展示は6つに分かれており、Story 1は「ヨーロッパも魅了された古伊万里」。17世紀初頭にヨーロッパ諸国の王侯貴族らに喜ばれていた中国磁器が、17世紀半ばの中国での動乱によって輸出が激減。それをきっかけに古伊万里が本格的に輸出されるようになりました。
酒井田柿右衛門が開発した独特の乳白色素地に華やかな色絵を施した「柿右衛門様式」の伊万里焼には、輸出品ならではの鉢や皿、壺、花瓶、水注、水滴や人形といった様々な形のものがあります。古伊万里は数十年後にドイツのドレスデンで誕生するマイセン磁器にも、大きな影響を与えたそうです。
Story 2は「将軍家への献上で研ぎ澄まされた鍋島」。「鍋島焼」は伊万里焼と同じ佐賀藩で作られたものですが、古伊万里は海外にも広く輸出され、一方、鍋島は国を司る将軍家への献上品でした。献上品は毎年欠かさずまとまった数量を、高い品質を維持して納めなければならなかったため、鍋島焼は研ぎ澄まされた美しさに成長しました。
種類豊富な形を持っていた古伊万里とは対照的に、鍋島の多くは将軍の正式な食事に使われる漆器を模した4種類の大きさの円形皿と形が決まっていたため、豊富な絵柄と構図の良さで勝負。その制限が、さらに魅力的なデザインを生んだのです。
ここまでの焼き物の世界から一転してStory 3は「東アジア文化が溶け込んだ琉球の紅型」。紅型はビビッドな色彩と多様なモチーフを持つ、琉球を象徴する染織です。
型紙の一部はガラスケース内のガラス面に載せられており、下面にその影をくっきりと見ることができます。それは影絵か切り絵のような美しさで、鳳凰や牡丹、桜、扇など中国的な意匠と日本的な模様が組み合わさった、琉球らしい紅型ならではの模様となっています。
Story 4は「西洋への憧れが生んだ和ガラス」。16世紀中頃にポルトガルやスペインの宣教師たちが将軍らに献上した品々の中に、ヴェネチアなどのガラス器がありました。実用性と豊かな装飾性を兼ね備えたヨーロッパのガラス器への憧れから、続く江戸時代に「びいどろ」「ぎやまん」と呼ばれる和ガラスが生まれたのです。本展では櫛や簪、文房具など、和ガラスが日本人の生活の中に広がっていった様子を知ることができます。
☆ ☆ ☆ ☆ ☆ ☆ ☆
▶ **実施する課題**:
• a. 原文によると、鍋島の多くは何種類の大きさの円形皿に形が決まっていましたか。
• b. 原文で「柿右衛門様式」の伊万里焼の形として挙げられているものをすべて書き出してください。

▶ **資料**:
☆ ☆ ☆ ☆ ☆ ☆ ☆
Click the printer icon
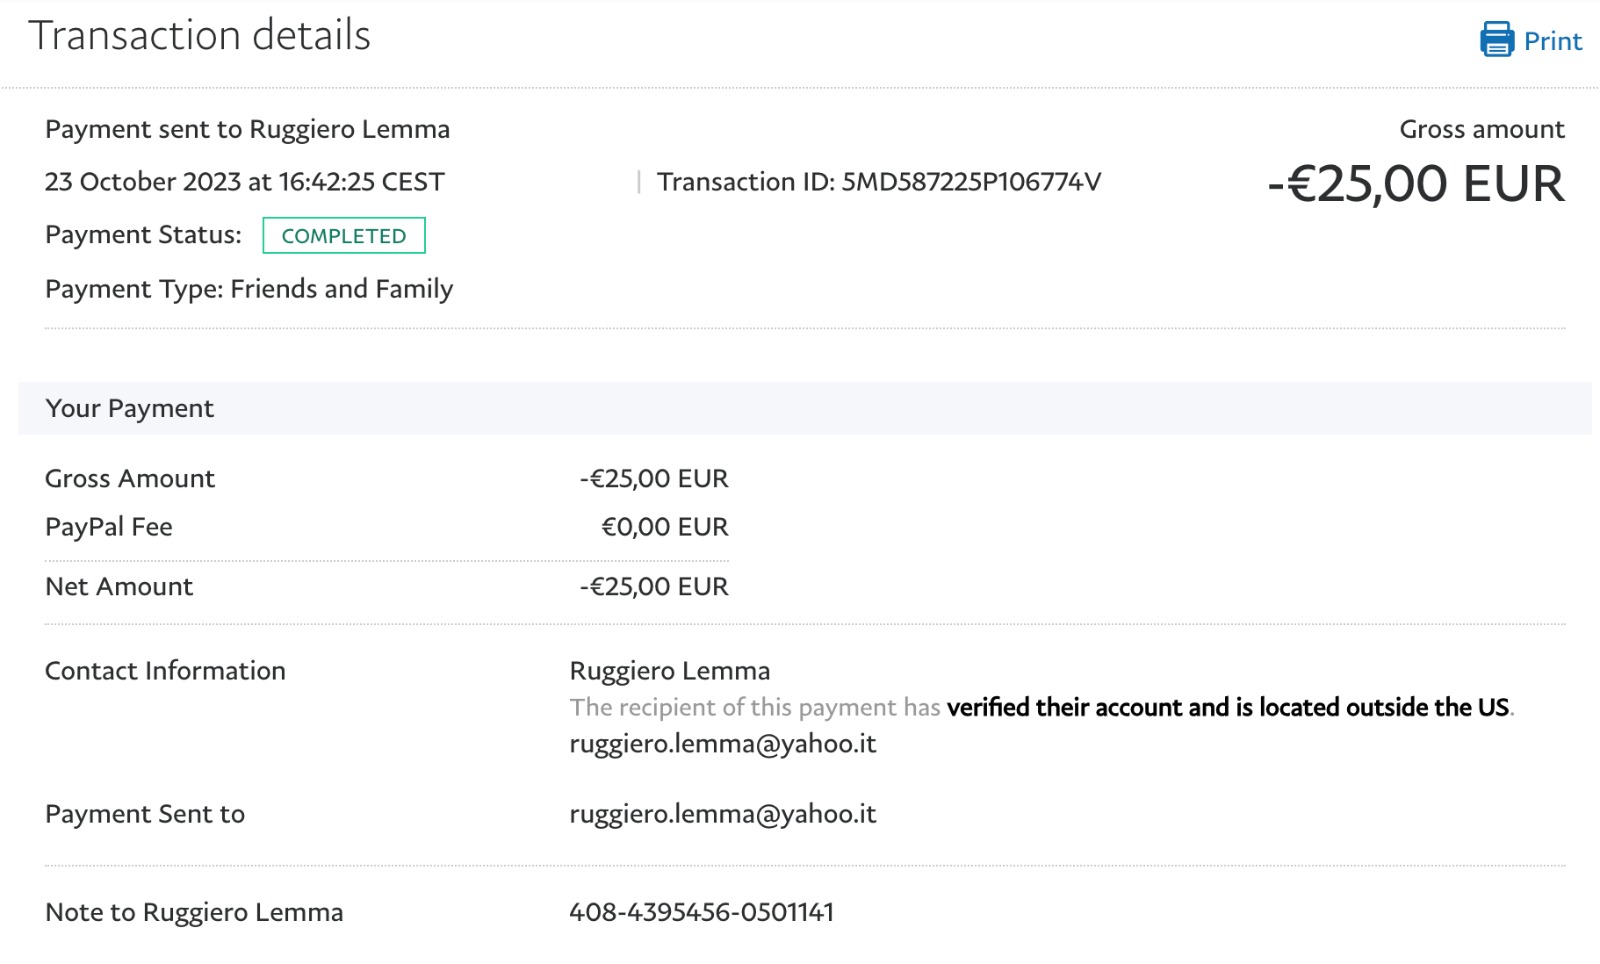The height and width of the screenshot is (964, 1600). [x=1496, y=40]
☆ ☆ ☆ ☆ ☆ ☆ ☆
▶ **出力結果**:
• a. 4種類です。

• b. 鉢、皿、壺、花瓶、水注、水滴、人形